Locate each row below that contains the word "label" and copy those rows in full. Match case exactly.

Start of Material for this exercise

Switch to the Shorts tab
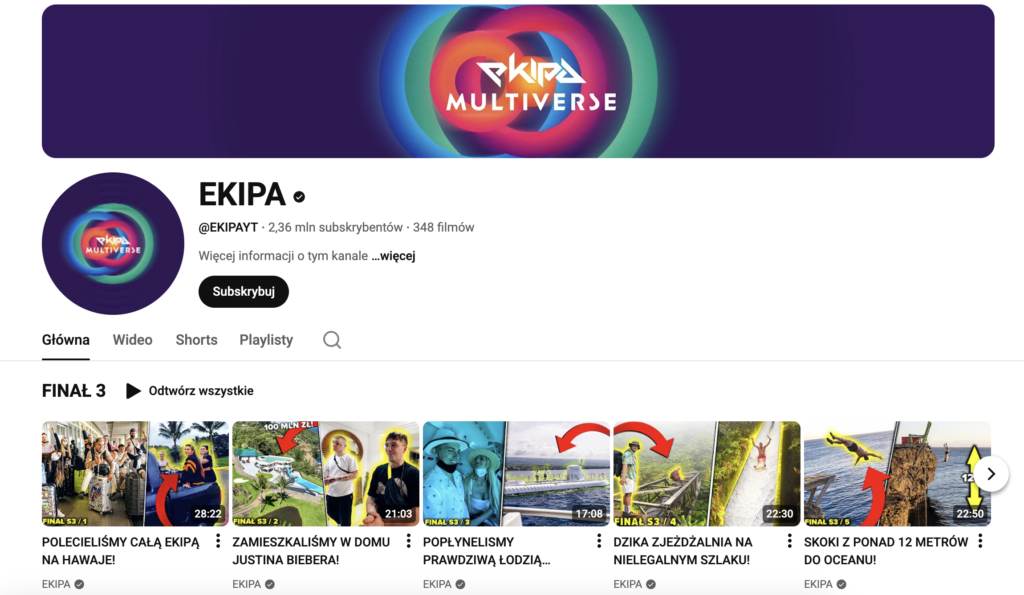[197, 340]
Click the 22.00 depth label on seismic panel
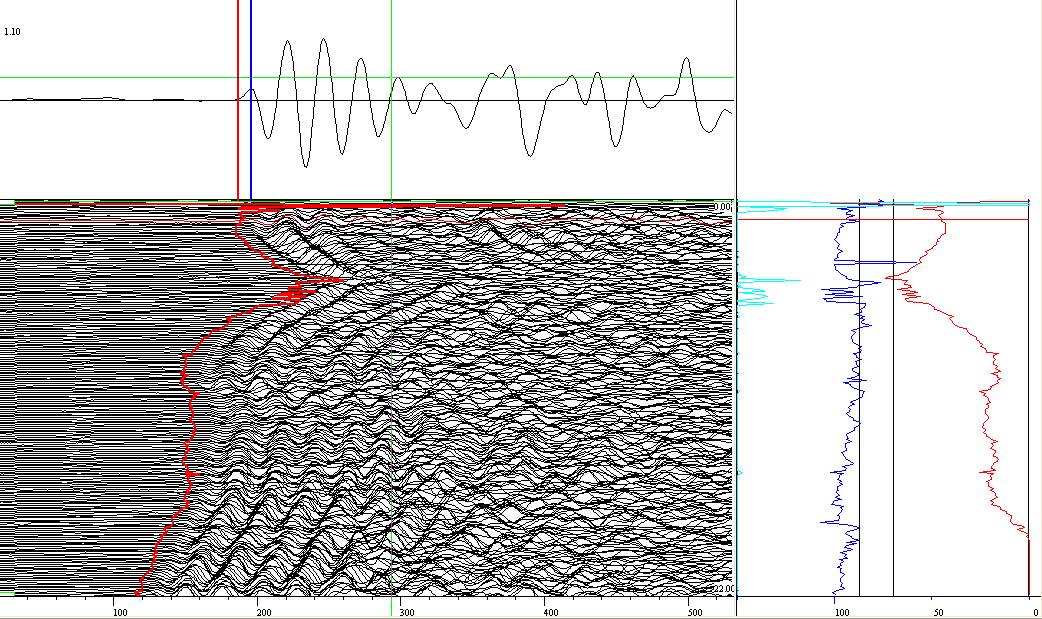Viewport: 1042px width, 619px height. pyautogui.click(x=722, y=589)
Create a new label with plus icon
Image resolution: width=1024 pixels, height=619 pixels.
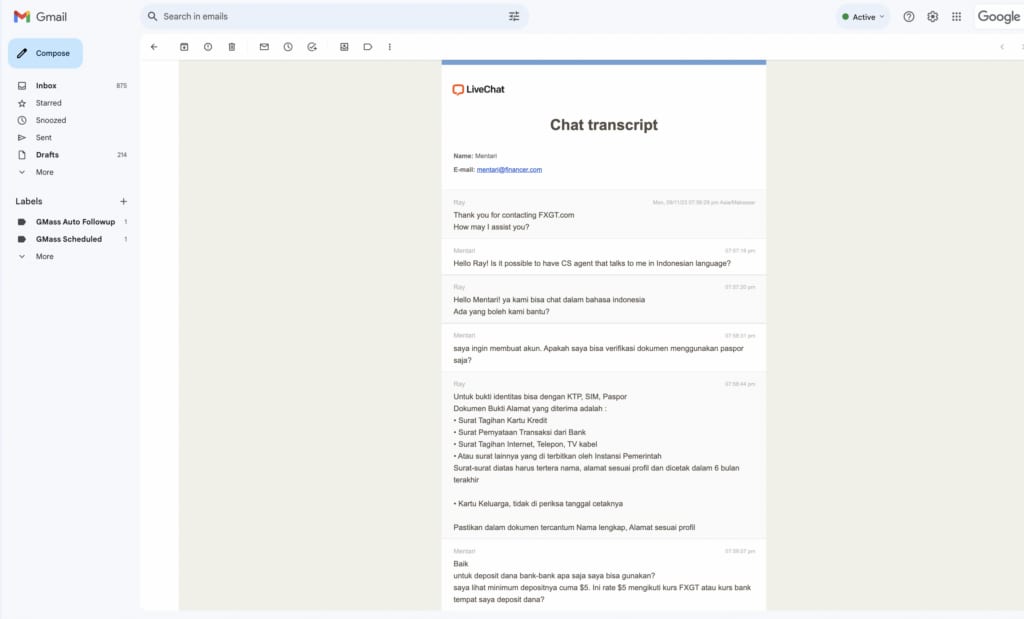123,202
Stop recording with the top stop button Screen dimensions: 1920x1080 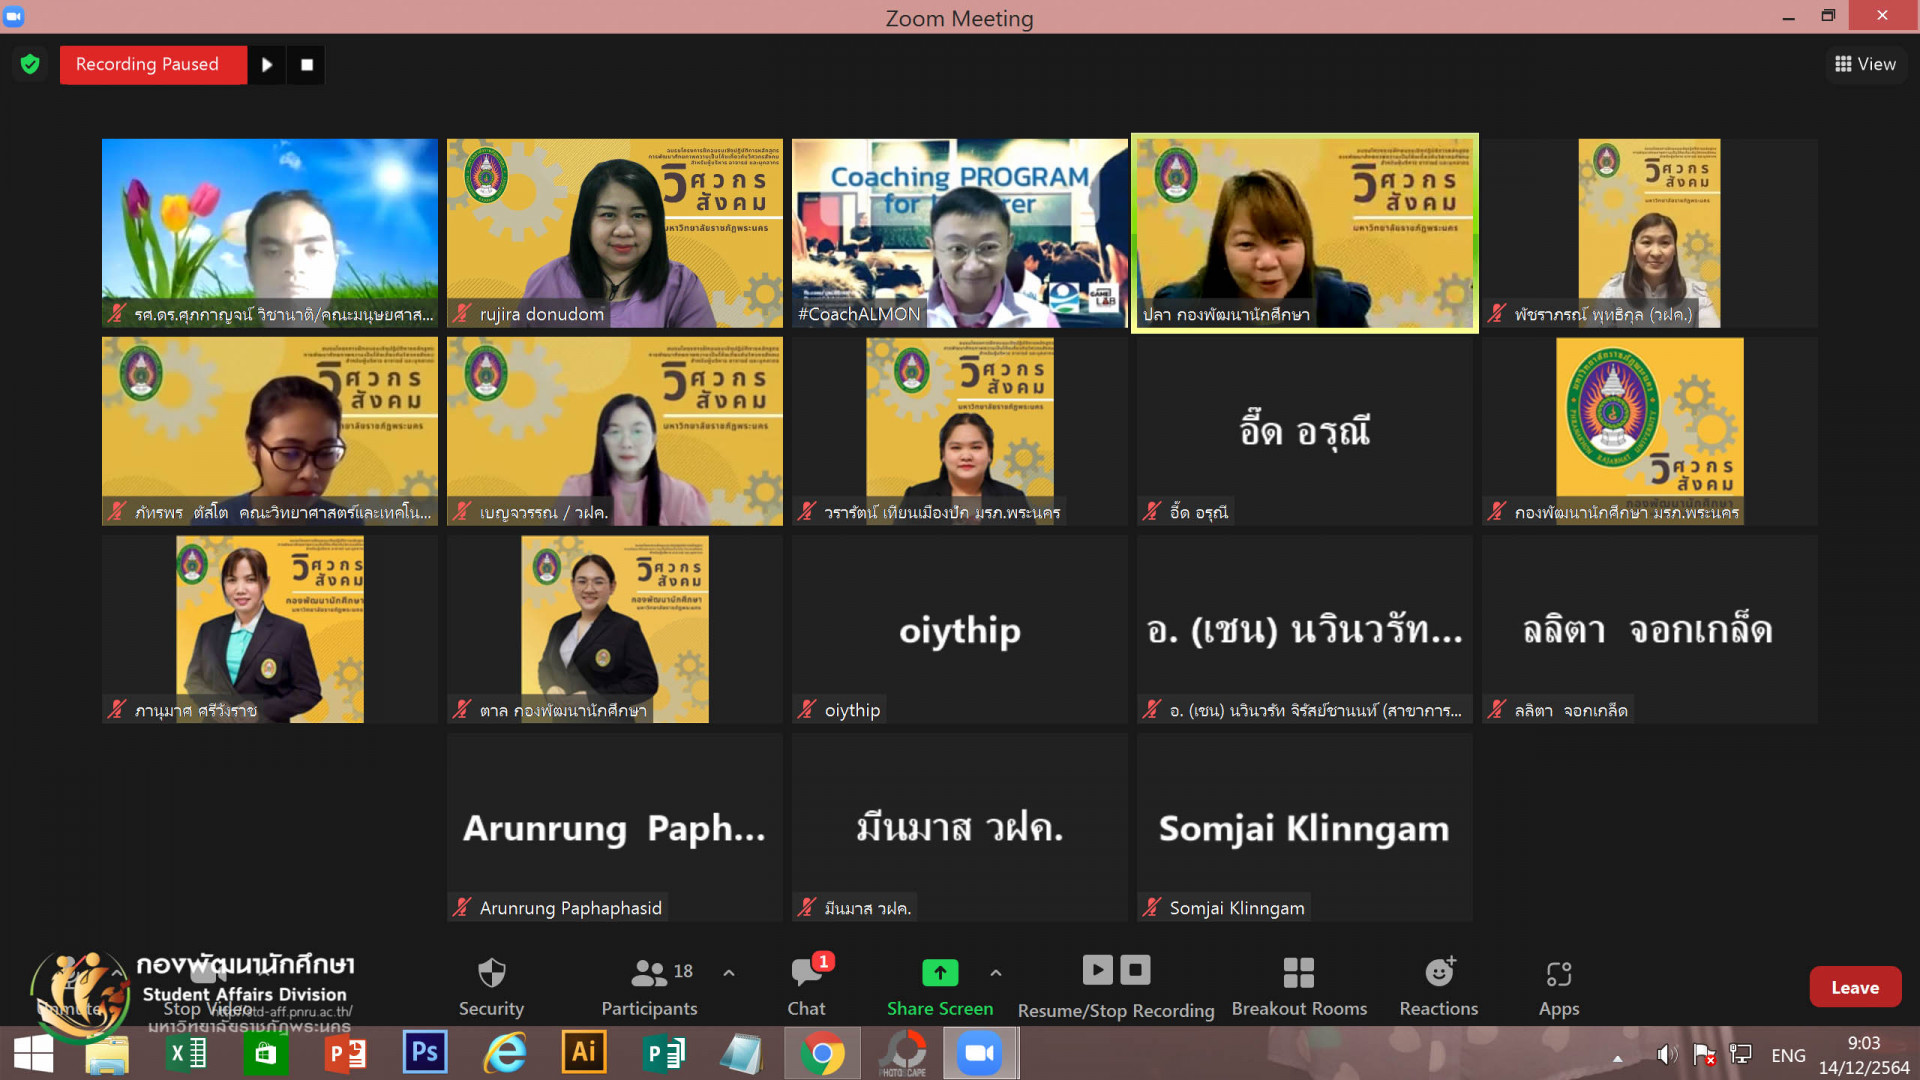307,65
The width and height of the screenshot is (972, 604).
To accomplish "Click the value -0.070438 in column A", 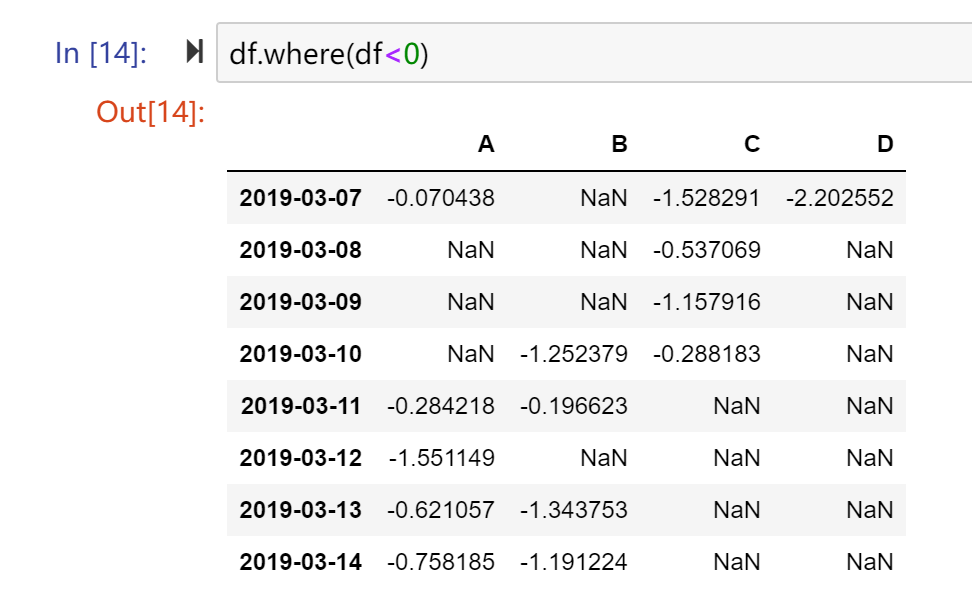I will tap(441, 198).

End of Material for this exercise

■ **Response below**
Click the 22.00 depth label on seismic panel
Create a new label with plus icon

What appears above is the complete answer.